Neither Newton nor Young was quite right about the nature of light. Though it is not simply made of particles, neither can it be described purely as a wave. In the first five years of the 20th century, Max Planck and then Albert Einstein showed, respectively, that light is emitted and absorbed in packets -- called photons. But other experiments continued to verify that light is also wavelike.

It took quantum theory, developed over the next few decades, to reconcile how both ideas could be true: photons and other subatomic particles -- electrons, protons, and so forth -- exhibit two complementary qualities; they are, as one physicist put it, ''wavicles.''

To explain the idea, to others and themselves, physicists often used a thought experiment, in which Young's double-slit demonstration is repeated with a beam of electrons instead of light.
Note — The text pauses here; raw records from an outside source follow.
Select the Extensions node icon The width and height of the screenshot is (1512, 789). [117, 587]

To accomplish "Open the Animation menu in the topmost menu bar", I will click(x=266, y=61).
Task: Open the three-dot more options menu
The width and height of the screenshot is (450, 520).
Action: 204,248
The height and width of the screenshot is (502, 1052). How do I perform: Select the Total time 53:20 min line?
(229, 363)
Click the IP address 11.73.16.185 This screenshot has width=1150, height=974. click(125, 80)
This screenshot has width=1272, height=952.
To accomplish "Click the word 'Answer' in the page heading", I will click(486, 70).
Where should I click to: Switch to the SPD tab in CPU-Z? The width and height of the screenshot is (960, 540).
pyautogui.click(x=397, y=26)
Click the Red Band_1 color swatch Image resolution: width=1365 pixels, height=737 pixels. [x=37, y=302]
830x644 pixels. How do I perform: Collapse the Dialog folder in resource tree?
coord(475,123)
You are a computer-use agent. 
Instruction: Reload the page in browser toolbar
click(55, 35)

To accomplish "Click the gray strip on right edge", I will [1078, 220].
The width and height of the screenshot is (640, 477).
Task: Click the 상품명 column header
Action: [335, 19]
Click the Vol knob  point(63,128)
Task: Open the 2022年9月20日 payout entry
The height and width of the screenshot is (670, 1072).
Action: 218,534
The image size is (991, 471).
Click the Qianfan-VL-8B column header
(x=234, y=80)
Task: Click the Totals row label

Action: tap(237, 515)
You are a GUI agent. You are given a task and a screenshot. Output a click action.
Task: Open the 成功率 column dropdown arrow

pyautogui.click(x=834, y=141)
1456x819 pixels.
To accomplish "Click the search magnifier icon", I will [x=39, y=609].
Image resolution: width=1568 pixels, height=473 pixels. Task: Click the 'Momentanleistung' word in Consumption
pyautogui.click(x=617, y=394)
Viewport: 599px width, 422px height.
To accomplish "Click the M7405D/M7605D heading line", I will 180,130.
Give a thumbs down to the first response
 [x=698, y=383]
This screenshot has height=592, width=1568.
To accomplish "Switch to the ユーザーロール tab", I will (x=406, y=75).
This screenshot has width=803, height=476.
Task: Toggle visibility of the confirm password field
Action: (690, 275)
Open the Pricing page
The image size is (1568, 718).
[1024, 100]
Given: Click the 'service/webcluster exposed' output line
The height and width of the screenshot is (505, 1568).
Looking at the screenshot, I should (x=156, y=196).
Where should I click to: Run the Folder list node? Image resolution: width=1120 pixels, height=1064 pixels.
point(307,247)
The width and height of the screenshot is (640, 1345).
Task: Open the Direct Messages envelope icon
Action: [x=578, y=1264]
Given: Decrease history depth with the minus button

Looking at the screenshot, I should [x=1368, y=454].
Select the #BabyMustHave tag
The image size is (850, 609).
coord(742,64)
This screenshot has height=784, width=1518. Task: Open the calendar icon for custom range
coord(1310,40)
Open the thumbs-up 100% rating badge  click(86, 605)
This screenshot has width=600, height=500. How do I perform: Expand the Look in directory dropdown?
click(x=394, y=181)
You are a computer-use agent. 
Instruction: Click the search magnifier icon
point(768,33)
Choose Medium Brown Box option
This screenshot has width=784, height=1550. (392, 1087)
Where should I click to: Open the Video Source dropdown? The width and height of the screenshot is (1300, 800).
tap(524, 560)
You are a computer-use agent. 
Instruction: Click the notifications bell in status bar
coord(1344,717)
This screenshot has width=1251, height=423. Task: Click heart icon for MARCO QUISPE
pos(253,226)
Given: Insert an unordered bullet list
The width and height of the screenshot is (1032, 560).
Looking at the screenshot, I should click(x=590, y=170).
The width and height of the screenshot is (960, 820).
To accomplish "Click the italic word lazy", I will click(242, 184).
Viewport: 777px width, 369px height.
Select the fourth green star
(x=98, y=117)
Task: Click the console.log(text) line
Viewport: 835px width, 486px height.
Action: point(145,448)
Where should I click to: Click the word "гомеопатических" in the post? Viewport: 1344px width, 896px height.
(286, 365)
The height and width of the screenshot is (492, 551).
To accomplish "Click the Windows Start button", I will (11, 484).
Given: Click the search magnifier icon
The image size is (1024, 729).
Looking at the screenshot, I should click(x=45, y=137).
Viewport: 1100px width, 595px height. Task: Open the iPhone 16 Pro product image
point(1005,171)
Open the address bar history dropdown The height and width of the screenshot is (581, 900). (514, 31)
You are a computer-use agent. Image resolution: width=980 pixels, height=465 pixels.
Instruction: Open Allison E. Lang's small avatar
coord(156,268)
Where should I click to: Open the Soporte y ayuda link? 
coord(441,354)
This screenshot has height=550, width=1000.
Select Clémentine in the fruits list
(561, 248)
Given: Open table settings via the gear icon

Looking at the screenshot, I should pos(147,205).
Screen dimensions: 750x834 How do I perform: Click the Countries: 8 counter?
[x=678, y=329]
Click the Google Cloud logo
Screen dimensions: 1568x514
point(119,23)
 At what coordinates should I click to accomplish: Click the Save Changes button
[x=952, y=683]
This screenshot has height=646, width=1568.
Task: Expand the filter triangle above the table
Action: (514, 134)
Obeying the laws of quantum mechanics, the stream of particles would split in two, and the smaller streams would interfere with each other, leaving the same kind of light- and dark-striped pattern as was cast by light. Particles would act like waves.

According to an accompanying article in Physics Today, by the magazine's editor, Peter Rodgers, it wasn't until 1961 that someone (Claus Jönsson of Tübingen) carried out the experiment in the real world.

By that time no one was really surprised by the outcome, and the report, like most, was absorbed anonymously into science. (Ranking: 1,)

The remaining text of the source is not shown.